**WORK TO COMPLETE**
Quote the message about the G1GC hang, starting at the words "I may set it" and stopping after "generated by ANT).".

**QUOTED TEXT**
• • • •
JVM hanging when using G1GC on JDK8 b78 or b79 (Linux 32 bit)

Uwe Schindler uschindler at apache.org
Wed Mar 6 12:16:56 PST 2013


Hi again,

If you don't get it running, I can do the following:

I may set it up in /tmp locally. Then build and test the whole Lucene library including test. I could then TAR it up (might be large approx. 100 MB) and send it to you via dropbox or any other HTTP download. The command line of the JVM uses absolute paths for all JARs and other settings, but if you unpack the whole thing to /tmp, you could reuse the cmd line.

Just tell me, if you were able to set it up, otherwise I can quickly TAR you the whole compiled directory and give you the command line from debugging output. If you unpack to another directory you might need to edit the command line with its absolute paths (which are generated by ANT).

Uwe

-----
Uwe Schindler
uschindler at apache.org 
Apache Lucene PMC Member / Committer
Bremen, Germany
http://lucene.apache.org/


> -----Original Message-----
> From: John Cuthbertson [mailto:john.cuthbertson at oracle.com]
> Sent: Wednesday, March 06, 2013 8:21 PM
> To: Uwe Schindler
> Cc: 'Bengt Rutisson'; hotspot-gc-dev at openjdk.java.net;
> dev at lucene.apache.org
> Subject: Re: JVM hanging when using G1GC on JDK8 b78 or b79 (Linux 32 bit)
> 
> Hi Uwe,
> 
> Let me try with your detailed instructions below before you go to all of that
> trouble. I will let you know how I get on.
> 
> Thanks,
> 
> JohnC
> 
> On 3/6/2013 11:15 AM, Uwe Schindler wrote:
> > Hi,
> >
> > That's unfortunately not so easy, because of project dependencies. To run
> the test you have to compile Lucene Core then the specific module + the test
> framework (which is special for Lucene) and download some JARs from
> Maven central (JAR hell, as usual).
> > If you give me some time, I would collect all needed JAR files from my local
> checkout and provide you the correct cmd line + a ZIP file with maybe a shell
> script to startup. It should be doable, but needs some work to collect all
> dependencies for the classpath.
• • • •
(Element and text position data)
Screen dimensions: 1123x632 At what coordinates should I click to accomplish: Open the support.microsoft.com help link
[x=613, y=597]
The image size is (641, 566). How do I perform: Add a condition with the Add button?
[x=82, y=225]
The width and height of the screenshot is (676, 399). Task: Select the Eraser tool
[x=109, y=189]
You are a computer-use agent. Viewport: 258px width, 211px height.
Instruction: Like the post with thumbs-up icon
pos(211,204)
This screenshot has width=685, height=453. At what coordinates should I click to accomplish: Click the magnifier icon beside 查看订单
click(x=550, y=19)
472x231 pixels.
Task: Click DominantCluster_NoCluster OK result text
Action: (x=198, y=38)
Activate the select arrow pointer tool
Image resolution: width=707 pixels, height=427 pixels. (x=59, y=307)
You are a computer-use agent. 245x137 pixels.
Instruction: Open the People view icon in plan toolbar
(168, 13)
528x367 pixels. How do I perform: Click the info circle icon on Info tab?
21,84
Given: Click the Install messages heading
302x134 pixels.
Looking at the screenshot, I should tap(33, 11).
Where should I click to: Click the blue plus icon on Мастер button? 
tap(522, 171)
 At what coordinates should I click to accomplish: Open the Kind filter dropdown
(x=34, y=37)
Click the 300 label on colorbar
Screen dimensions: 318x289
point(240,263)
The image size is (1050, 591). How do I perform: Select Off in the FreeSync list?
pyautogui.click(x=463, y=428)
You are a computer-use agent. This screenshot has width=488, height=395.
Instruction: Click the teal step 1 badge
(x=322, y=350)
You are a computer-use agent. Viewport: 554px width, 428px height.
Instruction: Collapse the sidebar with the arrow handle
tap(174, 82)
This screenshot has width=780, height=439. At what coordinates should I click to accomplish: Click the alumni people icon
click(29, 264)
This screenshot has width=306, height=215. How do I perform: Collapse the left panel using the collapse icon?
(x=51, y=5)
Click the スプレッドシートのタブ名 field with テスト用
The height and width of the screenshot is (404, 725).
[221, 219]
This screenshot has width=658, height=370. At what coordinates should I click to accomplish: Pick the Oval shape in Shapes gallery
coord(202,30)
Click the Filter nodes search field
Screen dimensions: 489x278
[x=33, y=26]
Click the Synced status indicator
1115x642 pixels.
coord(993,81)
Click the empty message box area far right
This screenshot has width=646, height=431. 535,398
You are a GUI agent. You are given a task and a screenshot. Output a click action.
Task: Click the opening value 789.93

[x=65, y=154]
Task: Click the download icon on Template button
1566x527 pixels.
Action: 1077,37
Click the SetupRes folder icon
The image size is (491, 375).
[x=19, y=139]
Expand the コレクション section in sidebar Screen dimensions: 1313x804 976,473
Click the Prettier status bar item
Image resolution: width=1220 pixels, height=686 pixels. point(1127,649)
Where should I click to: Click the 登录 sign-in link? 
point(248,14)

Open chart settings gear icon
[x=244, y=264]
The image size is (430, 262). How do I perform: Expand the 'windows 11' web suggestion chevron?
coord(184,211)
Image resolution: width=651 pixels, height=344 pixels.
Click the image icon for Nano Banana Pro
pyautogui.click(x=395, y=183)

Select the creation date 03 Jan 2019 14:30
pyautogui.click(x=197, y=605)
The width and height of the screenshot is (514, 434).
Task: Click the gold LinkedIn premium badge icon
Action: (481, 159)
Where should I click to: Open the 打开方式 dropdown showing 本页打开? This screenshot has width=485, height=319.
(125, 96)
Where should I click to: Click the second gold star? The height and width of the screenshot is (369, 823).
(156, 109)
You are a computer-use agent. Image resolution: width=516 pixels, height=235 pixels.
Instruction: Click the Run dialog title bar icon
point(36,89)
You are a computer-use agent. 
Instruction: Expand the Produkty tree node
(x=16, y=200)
• • • •
**WRITTEN ANSWER**
I may set it up in /tmp locally. Then build and test the whole Lucene library including test. I could then TAR it up (might be large approx. 100 MB) and send it to you via dropbox or any other HTTP download. The command line of the JVM uses absolute paths for all JARs and other settings, but if you unpack the whole thing to /tmp, you could reuse the cmd line.

Just tell me, if you were able to set it up, otherwise I can quickly TAR you the whole compiled directory and give you the command line from debugging output. If you unpack to another directory you might need to edit the command line with its absolute paths (which are generated by ANT).